On sait ce qu’il est advenu des rapports entre la Russie et l’Europe, mais ce qui est grave aujourd’hui c’est que le discours européen ne semble avoir rien compris du désordre opéré par les directives et autres décisions prises depuis plus de vingt ans . Le pétrole est abondant et vient de la plupart des pays du globe, le gaz c’est plus difficile, il faut une géographie régionale ou la liquéfaction avec les terminaux du pays d’importation, le charbon est également abondant et connait un renouveau, le nucléaire et l’hydraulique sont les deux valeurs sures qui satisfont les critères de pollution et d’absence d’émissions de gaz à effet de serre. Par ailleurs le marché de l’électricité construit artificiellement par des idéologues hors sol a montré sa perversité puisque, un moment, les prix ont été multipliés par 100 par rapport aux couts ! La suppression des outils de raffinage sur notre sol européen n’a pas, non plus, été une gage de recherche de souveraineté ! C’est l’ensemble de la politique nationale de l’énergie qui a failli, comme toute la politique européenne.
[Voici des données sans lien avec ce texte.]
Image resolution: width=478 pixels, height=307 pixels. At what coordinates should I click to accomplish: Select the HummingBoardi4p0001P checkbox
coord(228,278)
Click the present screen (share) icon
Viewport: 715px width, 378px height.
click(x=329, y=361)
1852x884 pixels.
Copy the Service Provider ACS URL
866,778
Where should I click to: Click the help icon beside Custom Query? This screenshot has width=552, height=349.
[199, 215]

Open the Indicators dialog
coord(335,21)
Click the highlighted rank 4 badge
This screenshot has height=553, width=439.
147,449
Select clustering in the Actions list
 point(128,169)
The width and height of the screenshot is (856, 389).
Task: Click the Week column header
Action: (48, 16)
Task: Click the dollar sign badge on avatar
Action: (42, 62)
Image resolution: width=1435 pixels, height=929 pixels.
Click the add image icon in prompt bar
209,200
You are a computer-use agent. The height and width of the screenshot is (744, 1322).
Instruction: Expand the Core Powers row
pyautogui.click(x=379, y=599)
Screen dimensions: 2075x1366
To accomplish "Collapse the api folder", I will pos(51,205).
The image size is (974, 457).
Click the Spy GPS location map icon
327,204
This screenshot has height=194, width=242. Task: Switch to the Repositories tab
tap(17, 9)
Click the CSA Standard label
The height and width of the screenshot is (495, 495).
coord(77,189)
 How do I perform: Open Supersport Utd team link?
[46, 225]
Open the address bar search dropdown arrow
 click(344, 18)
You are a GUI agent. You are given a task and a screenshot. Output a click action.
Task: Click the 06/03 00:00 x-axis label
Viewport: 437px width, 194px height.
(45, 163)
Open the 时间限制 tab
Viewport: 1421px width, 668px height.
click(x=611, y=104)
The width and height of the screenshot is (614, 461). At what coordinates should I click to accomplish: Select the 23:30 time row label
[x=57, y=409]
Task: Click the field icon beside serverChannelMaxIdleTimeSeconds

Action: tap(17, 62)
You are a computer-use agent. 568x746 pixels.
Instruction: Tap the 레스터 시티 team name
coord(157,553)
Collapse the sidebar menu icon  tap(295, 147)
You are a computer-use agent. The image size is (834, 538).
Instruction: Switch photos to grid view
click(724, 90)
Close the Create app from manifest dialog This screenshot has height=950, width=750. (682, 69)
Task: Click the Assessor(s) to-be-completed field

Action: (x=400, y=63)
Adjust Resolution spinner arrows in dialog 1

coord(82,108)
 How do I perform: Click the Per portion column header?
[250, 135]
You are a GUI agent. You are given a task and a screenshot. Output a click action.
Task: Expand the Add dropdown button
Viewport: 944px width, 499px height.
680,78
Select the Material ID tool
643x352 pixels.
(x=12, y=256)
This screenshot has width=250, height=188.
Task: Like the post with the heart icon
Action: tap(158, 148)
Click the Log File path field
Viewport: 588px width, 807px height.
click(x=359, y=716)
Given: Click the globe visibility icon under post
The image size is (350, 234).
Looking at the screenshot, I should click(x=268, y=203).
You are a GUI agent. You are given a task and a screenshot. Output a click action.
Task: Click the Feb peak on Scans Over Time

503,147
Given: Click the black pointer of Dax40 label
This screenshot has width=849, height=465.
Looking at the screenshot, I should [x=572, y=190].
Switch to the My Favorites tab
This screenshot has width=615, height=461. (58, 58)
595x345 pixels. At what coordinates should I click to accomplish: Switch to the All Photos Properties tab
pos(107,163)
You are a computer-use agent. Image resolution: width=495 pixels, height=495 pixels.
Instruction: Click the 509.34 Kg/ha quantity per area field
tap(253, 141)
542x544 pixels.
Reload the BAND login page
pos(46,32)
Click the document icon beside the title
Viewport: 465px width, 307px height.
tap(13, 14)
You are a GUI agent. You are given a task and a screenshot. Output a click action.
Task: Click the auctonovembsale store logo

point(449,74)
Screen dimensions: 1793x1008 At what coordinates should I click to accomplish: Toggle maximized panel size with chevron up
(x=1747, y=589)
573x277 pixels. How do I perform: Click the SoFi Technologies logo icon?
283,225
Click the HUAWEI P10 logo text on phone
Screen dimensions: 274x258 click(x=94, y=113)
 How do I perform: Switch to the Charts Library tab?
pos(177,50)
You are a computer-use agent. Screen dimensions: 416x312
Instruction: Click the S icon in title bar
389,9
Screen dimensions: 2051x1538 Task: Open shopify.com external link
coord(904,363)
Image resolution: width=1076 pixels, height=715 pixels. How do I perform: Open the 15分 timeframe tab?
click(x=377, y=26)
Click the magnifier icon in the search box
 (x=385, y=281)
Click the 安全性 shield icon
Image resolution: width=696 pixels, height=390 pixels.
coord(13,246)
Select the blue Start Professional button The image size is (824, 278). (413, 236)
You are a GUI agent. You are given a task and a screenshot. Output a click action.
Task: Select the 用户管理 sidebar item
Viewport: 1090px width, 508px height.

On peut continuer à travestir la vérité, la cacher, on peut continuer à chercher la réforme d’un système injustifiable, mais cela ne pourra marcher que si l’on met les cartes sur la table, si l’on accepte d’observer la réalité. Le rafistolage d’un système incompréhensible et inefficace qui aboutit peut-être à la disparition d’une bonne moitié de l’appareil productif européen ne peut pas satisfaire les consommateurs appelés par ailleurs à préférer les véhicules électriques et les pompes à chaleur tandis que l’on lui annonce des pénuries et des rationnements …d’énergie électrique. Que les Etats se réveillent, il est encore temps.